Methods and Results— Data from the medical record were compared with data from the outside evaluation for 176 consecutive patients (121 females, median age 16 years, average referral corrected QT interval [QTc] of 481 ms) referred with a diagnosis of LQTS. After evaluation at Mayo Clinic’s LQTS Clinic, patients were categorized as having definite LQTS (D-LQTS), possible LQTS (P-LQTS), or no LQTS (No-LQTS). Seventy-three patients (41%) were categorized as No-LQTS, 56 (32%) as P-LQTS, and only 47 (27%) as D-LQTS. The yield of genetic testing among D-LQTS patients was 78% compared with 34% for P-LQTS and 0% among No-LQTS patients (P<0.0001). The average QTc was greater in either D-LQTS or P-LQTS than in No-LQTS (461 versus 424 ms, P<0.0001). Vasovagal syncope was more common among the No-LQTS subset (28%) than the P-LQTS/D-LQTS group (8%; P=0.04). Determinants for discordance (ie, positive outside diagnosis versus No-LQTS) included overestimation of QTc, diagnosing LQTS on the basis of "borderline" QTc values, and interpretation of a vasovagal fainting episode as an LQTS-precipitated cardiac event.

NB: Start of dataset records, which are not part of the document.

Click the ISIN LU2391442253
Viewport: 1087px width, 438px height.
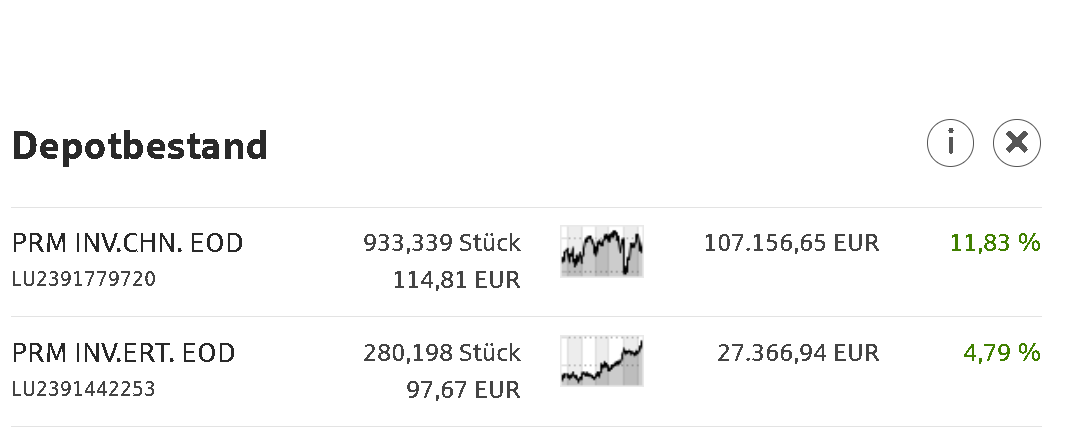pos(84,389)
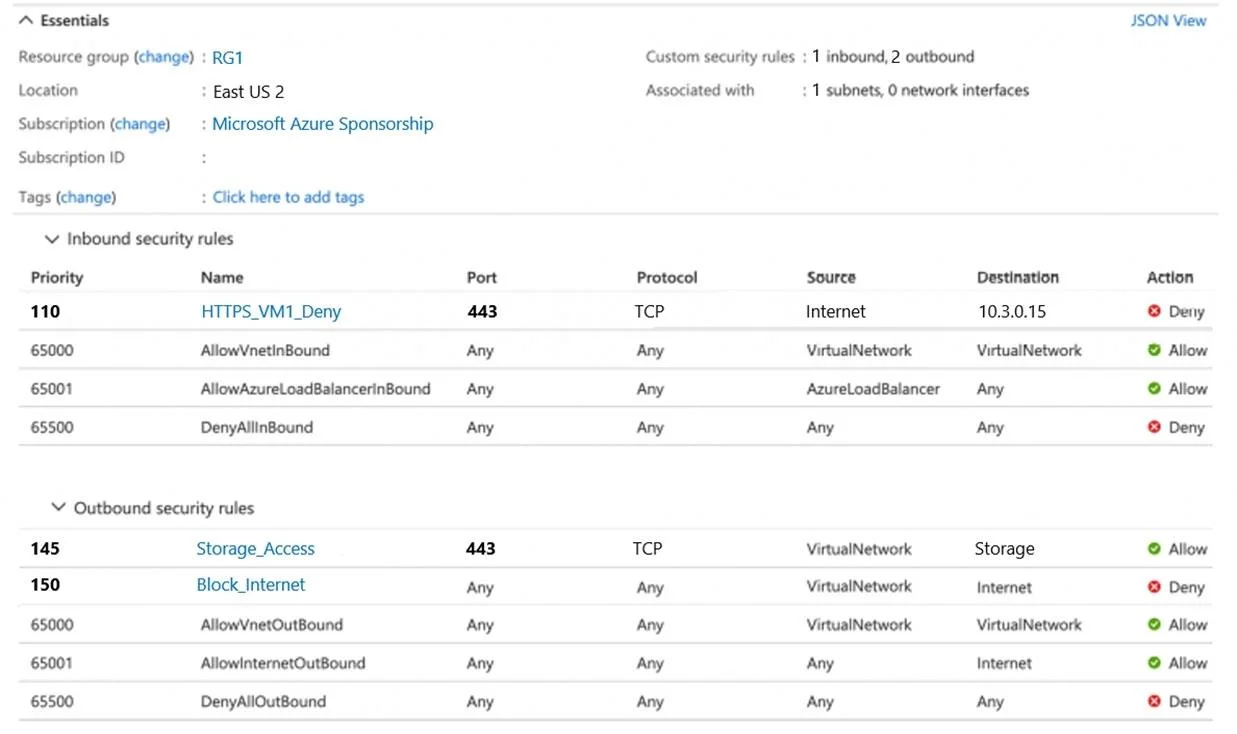Collapse the Inbound security rules list

coord(52,240)
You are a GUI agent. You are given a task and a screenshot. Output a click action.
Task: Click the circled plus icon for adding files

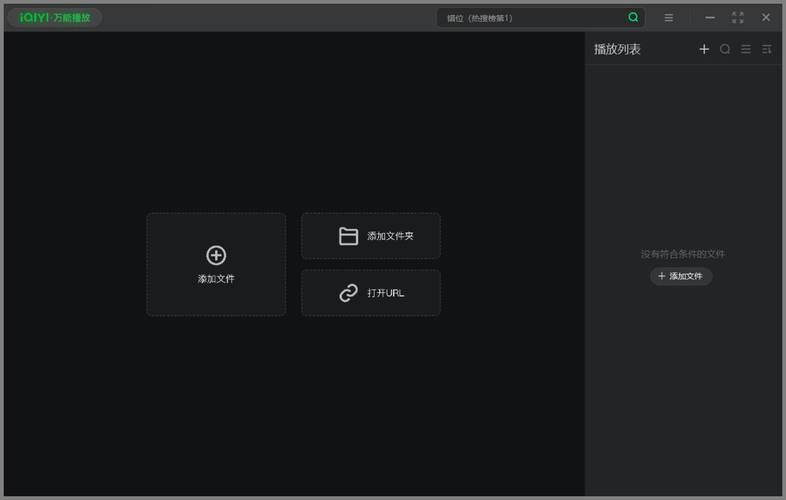216,255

Conclusions— Diagnostic concordance was present for less than one third of the patients who sought a second opinion. Two of every 5 patients referred with the diagnosis of LQTS departed without such a diagnosis. Miscalculation of the QTc, misinterpretation of the normal distribution of QTc values, and misinterpretation of symptoms appear to be responsible for most of the diagnostic miscues.